We have all the information we need to train our algorithm.

Applying a reinforcement learning model to the TLC Yellow taxi data we can obtain an optimal policy can be
obtained that maximizes the income generated by a single driver. Given a starting location and a time of the day this
model can direct drivers to the optimal location to find a customer. 

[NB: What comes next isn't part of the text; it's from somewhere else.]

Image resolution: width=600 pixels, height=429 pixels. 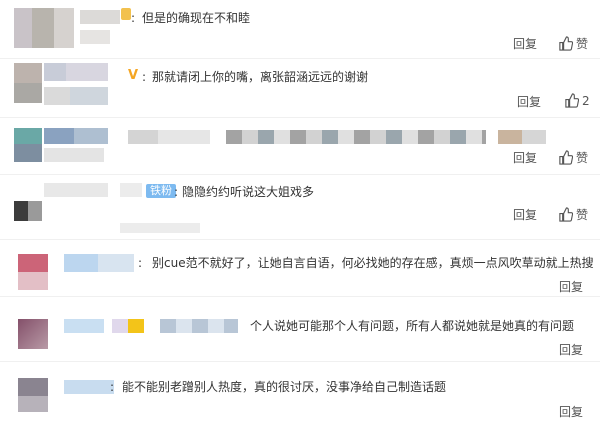 I want to click on vip-icon, so click(x=126, y=14).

***Note :- Due to time constraint I stopped here for addressing the solution of question 1. I hope my overall approach to address the given solution is clear.***

## Question 2 Solution

The data lacks the feedback from the driver about their intention for moving to specific location. This is an important information that will enhance our model to calculate the probability value (both pickup and transition probability).